BRIEF:
Rewrite the records below, swapping "dropdown arrow" for "drop-down arrow" and leaving everything else unchanged.

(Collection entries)

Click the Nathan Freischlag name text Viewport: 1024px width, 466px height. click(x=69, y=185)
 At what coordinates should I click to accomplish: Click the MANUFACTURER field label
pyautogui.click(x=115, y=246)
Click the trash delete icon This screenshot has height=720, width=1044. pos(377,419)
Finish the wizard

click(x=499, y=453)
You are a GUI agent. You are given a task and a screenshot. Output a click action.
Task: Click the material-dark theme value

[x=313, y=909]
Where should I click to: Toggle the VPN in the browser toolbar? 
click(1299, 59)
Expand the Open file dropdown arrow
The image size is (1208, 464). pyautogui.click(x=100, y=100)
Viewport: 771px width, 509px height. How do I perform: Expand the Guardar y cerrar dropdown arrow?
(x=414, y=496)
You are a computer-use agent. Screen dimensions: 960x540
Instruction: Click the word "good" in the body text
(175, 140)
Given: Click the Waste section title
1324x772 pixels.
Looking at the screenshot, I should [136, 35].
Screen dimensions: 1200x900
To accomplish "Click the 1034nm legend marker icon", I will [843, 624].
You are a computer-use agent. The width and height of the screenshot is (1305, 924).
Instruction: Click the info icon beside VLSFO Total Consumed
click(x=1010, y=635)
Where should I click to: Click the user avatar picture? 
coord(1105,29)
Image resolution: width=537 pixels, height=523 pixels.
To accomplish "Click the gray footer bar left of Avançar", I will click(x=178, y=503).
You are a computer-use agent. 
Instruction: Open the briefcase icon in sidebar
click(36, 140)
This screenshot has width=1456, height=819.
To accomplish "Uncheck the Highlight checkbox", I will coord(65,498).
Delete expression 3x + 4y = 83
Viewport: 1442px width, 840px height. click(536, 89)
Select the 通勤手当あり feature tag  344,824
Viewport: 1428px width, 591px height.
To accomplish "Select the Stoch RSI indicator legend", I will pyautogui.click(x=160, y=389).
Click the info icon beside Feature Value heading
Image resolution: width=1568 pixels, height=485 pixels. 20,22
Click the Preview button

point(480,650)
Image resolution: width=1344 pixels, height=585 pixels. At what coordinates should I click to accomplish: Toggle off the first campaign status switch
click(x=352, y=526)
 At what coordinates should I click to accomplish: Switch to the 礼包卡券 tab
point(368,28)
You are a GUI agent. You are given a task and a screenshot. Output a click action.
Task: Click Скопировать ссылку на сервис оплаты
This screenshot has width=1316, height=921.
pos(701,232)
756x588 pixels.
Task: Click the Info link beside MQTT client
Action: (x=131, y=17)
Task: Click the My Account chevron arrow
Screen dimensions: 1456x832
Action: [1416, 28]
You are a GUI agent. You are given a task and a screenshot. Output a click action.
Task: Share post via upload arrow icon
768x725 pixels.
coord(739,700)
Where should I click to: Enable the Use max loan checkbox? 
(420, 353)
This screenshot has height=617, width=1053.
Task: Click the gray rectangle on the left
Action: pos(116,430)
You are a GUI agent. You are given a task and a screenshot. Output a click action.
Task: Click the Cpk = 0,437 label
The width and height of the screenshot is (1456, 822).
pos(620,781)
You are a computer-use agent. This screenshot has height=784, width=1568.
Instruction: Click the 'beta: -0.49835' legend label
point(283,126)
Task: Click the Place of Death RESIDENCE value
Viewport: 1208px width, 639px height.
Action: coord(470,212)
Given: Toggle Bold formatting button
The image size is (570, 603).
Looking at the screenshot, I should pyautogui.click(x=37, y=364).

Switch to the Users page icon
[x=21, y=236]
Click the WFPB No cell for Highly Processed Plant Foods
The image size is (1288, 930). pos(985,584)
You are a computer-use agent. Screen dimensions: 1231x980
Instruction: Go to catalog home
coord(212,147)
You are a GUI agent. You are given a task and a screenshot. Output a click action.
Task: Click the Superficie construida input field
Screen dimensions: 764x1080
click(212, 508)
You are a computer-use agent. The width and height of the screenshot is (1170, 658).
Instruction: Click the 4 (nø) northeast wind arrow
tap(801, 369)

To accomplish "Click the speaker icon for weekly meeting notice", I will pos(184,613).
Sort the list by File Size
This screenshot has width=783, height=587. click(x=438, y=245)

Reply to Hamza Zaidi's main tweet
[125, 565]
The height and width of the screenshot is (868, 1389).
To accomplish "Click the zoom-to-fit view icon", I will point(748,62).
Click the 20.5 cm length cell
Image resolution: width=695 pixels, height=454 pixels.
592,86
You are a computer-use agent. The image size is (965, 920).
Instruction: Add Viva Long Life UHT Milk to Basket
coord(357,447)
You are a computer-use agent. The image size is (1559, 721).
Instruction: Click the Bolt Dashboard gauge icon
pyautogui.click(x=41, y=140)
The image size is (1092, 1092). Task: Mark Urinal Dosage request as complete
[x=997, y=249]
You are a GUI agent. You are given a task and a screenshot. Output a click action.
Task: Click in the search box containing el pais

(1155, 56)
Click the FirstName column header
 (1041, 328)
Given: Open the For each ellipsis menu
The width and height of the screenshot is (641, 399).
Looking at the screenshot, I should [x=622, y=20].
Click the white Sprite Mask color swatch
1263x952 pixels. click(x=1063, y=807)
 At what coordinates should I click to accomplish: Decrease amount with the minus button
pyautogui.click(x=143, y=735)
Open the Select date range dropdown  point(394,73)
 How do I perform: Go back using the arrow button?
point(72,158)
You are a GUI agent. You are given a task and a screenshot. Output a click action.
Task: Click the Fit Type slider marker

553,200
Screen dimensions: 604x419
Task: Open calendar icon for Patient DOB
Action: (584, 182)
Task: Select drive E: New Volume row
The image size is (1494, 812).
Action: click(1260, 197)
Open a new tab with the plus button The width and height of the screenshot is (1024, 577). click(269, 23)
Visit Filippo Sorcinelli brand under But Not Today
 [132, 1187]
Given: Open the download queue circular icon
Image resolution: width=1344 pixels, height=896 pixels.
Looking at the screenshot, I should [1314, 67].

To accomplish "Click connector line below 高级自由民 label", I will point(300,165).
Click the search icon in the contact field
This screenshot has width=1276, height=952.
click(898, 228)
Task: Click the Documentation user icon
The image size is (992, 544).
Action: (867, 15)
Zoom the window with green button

EXERCISE RESPONSE:
Click the Nathan Freischlag name text Viewport: 1024px width, 466px height. click(x=69, y=185)
 At what coordinates should I click to accomplish: Click the MANUFACTURER field label
pyautogui.click(x=115, y=246)
Click the trash delete icon This screenshot has height=720, width=1044. pos(377,419)
Finish the wizard

click(x=499, y=453)
You are a GUI agent. You are given a task and a screenshot. Output a click action.
Task: Click the material-dark theme value

[x=313, y=909]
Where should I click to: Toggle the VPN in the browser toolbar? 
click(1299, 59)
Expand the Open file drop-down arrow
The image size is (1208, 464). pyautogui.click(x=100, y=100)
Viewport: 771px width, 509px height. How do I perform: Expand the Guardar y cerrar drop-down arrow?
(x=414, y=496)
You are a computer-use agent. Screen dimensions: 960x540
Instruction: Click the word "good" in the body text
(175, 140)
Given: Click the Waste section title
1324x772 pixels.
Looking at the screenshot, I should [136, 35].
Screen dimensions: 1200x900
To accomplish "Click the 1034nm legend marker icon", I will [843, 624].
You are a computer-use agent. The width and height of the screenshot is (1305, 924).
Instruction: Click the info icon beside VLSFO Total Consumed
click(x=1010, y=635)
Where should I click to: Click the user avatar picture? 
coord(1105,29)
Image resolution: width=537 pixels, height=523 pixels.
To accomplish "Click the gray footer bar left of Avançar", I will click(x=178, y=503).
You are a computer-use agent. 
Instruction: Open the briefcase icon in sidebar
click(36, 140)
This screenshot has width=1456, height=819.
To accomplish "Uncheck the Highlight checkbox", I will coord(65,498).
Delete expression 3x + 4y = 83
Viewport: 1442px width, 840px height. click(536, 89)
Select the 通勤手当あり feature tag  344,824
Viewport: 1428px width, 591px height.
To accomplish "Select the Stoch RSI indicator legend", I will pyautogui.click(x=160, y=389).
Click the info icon beside Feature Value heading
Image resolution: width=1568 pixels, height=485 pixels. 20,22
Click the Preview button

point(480,650)
Image resolution: width=1344 pixels, height=585 pixels. At what coordinates should I click to accomplish: Toggle off the first campaign status switch
click(x=352, y=526)
 At what coordinates should I click to accomplish: Switch to the 礼包卡券 tab
point(368,28)
You are a GUI agent. You are given a task and a screenshot. Output a click action.
Task: Click Скопировать ссылку на сервис оплаты
This screenshot has width=1316, height=921.
pos(701,232)
756x588 pixels.
Task: Click the Info link beside MQTT client
Action: (x=131, y=17)
Task: Click the My Account chevron arrow
Screen dimensions: 1456x832
Action: [1416, 28]
You are a GUI agent. You are given a task and a screenshot. Output a click action.
Task: Share post via upload arrow icon
768x725 pixels.
coord(739,700)
Where should I click to: Enable the Use max loan checkbox? 
(420, 353)
This screenshot has height=617, width=1053.
Task: Click the gray rectangle on the left
Action: pos(116,430)
You are a GUI agent. You are given a task and a screenshot. Output a click action.
Task: Click the Cpk = 0,437 label
The width and height of the screenshot is (1456, 822).
pos(620,781)
You are a computer-use agent. This screenshot has height=784, width=1568.
Instruction: Click the 'beta: -0.49835' legend label
point(283,126)
Task: Click the Place of Death RESIDENCE value
Viewport: 1208px width, 639px height.
Action: coord(470,212)
Given: Toggle Bold formatting button
The image size is (570, 603).
Looking at the screenshot, I should pyautogui.click(x=37, y=364).

Switch to the Users page icon
[x=21, y=236]
Click the WFPB No cell for Highly Processed Plant Foods
The image size is (1288, 930). pos(985,584)
You are a computer-use agent. Screen dimensions: 1231x980
Instruction: Go to catalog home
coord(212,147)
You are a GUI agent. You are given a task and a screenshot. Output a click action.
Task: Click the Superficie construida input field
Screen dimensions: 764x1080
click(212, 508)
You are a computer-use agent. The width and height of the screenshot is (1170, 658).
Instruction: Click the 4 (nø) northeast wind arrow
tap(801, 369)

To accomplish "Click the speaker icon for weekly meeting notice", I will pos(184,613).
Sort the list by File Size
This screenshot has width=783, height=587. click(x=438, y=245)

Reply to Hamza Zaidi's main tweet
[125, 565]
The height and width of the screenshot is (868, 1389).
To accomplish "Click the zoom-to-fit view icon", I will point(748,62).
Click the 20.5 cm length cell
Image resolution: width=695 pixels, height=454 pixels.
592,86
You are a computer-use agent. The image size is (965, 920).
Instruction: Add Viva Long Life UHT Milk to Basket
coord(357,447)
You are a computer-use agent. The image size is (1559, 721).
Instruction: Click the Bolt Dashboard gauge icon
pyautogui.click(x=41, y=140)
The image size is (1092, 1092). Task: Mark Urinal Dosage request as complete
[x=997, y=249]
You are a GUI agent. You are given a task and a screenshot. Output a click action.
Task: Click in the search box containing el pais

(1155, 56)
Click the FirstName column header
 (1041, 328)
Given: Open the For each ellipsis menu
The width and height of the screenshot is (641, 399).
Looking at the screenshot, I should [x=622, y=20].
Click the white Sprite Mask color swatch
1263x952 pixels. click(x=1063, y=807)
 At what coordinates should I click to accomplish: Decrease amount with the minus button
pyautogui.click(x=143, y=735)
Open the Select date range dropdown  point(394,73)
 How do I perform: Go back using the arrow button?
point(72,158)
You are a GUI agent. You are given a task and a screenshot. Output a click action.
Task: Click the Fit Type slider marker

553,200
Screen dimensions: 604x419
Task: Open calendar icon for Patient DOB
Action: (584, 182)
Task: Select drive E: New Volume row
The image size is (1494, 812).
Action: click(1260, 197)
Open a new tab with the plus button The width and height of the screenshot is (1024, 577). click(269, 23)
Visit Filippo Sorcinelli brand under But Not Today
 [132, 1187]
Given: Open the download queue circular icon
Image resolution: width=1344 pixels, height=896 pixels.
Looking at the screenshot, I should [1314, 67].

To accomplish "Click connector line below 高级自由民 label", I will point(300,165).
Click the search icon in the contact field
This screenshot has width=1276, height=952.
click(898, 228)
Task: Click the Documentation user icon
The image size is (992, 544).
Action: (867, 15)
Zoom the window with green button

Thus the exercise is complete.